▶ [Work to be completed]
Set it all down exactly, every record and every line.
*** Begin section ***
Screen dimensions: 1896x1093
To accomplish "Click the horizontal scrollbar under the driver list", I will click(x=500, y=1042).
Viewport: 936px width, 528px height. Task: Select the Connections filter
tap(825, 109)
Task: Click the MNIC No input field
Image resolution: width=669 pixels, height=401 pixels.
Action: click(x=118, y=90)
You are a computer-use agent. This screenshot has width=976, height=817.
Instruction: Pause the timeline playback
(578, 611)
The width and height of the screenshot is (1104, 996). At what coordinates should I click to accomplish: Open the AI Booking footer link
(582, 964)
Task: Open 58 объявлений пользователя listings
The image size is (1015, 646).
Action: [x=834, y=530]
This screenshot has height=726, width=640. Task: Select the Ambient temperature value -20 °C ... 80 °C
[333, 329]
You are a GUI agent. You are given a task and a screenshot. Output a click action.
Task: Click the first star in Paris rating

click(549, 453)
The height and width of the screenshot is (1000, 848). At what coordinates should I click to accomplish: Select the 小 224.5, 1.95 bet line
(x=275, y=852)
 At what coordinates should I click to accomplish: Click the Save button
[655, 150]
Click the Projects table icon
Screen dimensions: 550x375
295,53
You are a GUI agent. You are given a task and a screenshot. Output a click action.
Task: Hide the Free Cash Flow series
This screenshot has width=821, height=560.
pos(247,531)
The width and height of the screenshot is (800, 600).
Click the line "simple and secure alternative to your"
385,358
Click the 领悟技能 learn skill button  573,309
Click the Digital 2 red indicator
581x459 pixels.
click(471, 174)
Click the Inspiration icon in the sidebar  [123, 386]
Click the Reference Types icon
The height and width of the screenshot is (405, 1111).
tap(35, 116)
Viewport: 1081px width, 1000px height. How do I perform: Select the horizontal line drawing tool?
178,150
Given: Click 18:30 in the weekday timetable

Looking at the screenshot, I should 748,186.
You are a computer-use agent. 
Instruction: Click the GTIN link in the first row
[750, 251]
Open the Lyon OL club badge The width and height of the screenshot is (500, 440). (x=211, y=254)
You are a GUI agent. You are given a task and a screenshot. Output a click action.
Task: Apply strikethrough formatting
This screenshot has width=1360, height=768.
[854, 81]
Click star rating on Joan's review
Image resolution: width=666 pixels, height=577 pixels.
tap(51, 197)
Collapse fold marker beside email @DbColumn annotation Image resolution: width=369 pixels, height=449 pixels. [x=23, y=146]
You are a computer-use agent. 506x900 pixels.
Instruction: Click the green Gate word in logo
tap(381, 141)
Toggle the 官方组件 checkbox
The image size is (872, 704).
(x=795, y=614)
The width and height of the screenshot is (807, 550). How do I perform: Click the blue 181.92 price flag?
*** End section ***
▶ [Result of the task]
Screen dimensions: 1896x1093
To accomplish "Click the horizontal scrollbar under the driver list", I will click(x=500, y=1042).
Viewport: 936px width, 528px height. Task: Select the Connections filter
tap(825, 109)
Task: Click the MNIC No input field
Image resolution: width=669 pixels, height=401 pixels.
Action: click(x=118, y=90)
You are a computer-use agent. This screenshot has width=976, height=817.
Instruction: Pause the timeline playback
(578, 611)
The width and height of the screenshot is (1104, 996). At what coordinates should I click to accomplish: Open the AI Booking footer link
(582, 964)
Task: Open 58 объявлений пользователя listings
The image size is (1015, 646).
Action: [x=834, y=530]
This screenshot has height=726, width=640. Task: Select the Ambient temperature value -20 °C ... 80 °C
[333, 329]
You are a GUI agent. You are given a task and a screenshot. Output a click action.
Task: Click the first star in Paris rating

click(549, 453)
The height and width of the screenshot is (1000, 848). At what coordinates should I click to accomplish: Select the 小 224.5, 1.95 bet line
(x=275, y=852)
 At what coordinates should I click to accomplish: Click the Save button
[655, 150]
Click the Projects table icon
Screen dimensions: 550x375
295,53
You are a GUI agent. You are given a task and a screenshot. Output a click action.
Task: Hide the Free Cash Flow series
This screenshot has width=821, height=560.
pos(247,531)
The width and height of the screenshot is (800, 600).
Click the line "simple and secure alternative to your"
385,358
Click the 领悟技能 learn skill button  573,309
Click the Digital 2 red indicator
581x459 pixels.
click(471, 174)
Click the Inspiration icon in the sidebar  [123, 386]
Click the Reference Types icon
The height and width of the screenshot is (405, 1111).
tap(35, 116)
Viewport: 1081px width, 1000px height. How do I perform: Select the horizontal line drawing tool?
178,150
Given: Click 18:30 in the weekday timetable

Looking at the screenshot, I should 748,186.
You are a computer-use agent. 
Instruction: Click the GTIN link in the first row
[750, 251]
Open the Lyon OL club badge The width and height of the screenshot is (500, 440). (x=211, y=254)
You are a GUI agent. You are given a task and a screenshot. Output a click action.
Task: Apply strikethrough formatting
This screenshot has width=1360, height=768.
[854, 81]
Click star rating on Joan's review
Image resolution: width=666 pixels, height=577 pixels.
tap(51, 197)
Collapse fold marker beside email @DbColumn annotation Image resolution: width=369 pixels, height=449 pixels. [x=23, y=146]
You are a computer-use agent. 506x900 pixels.
Instruction: Click the green Gate word in logo
tap(381, 141)
Toggle the 官方组件 checkbox
The image size is (872, 704).
(x=795, y=614)
The width and height of the screenshot is (807, 550). How do I perform: Click the blue 181.92 price flag?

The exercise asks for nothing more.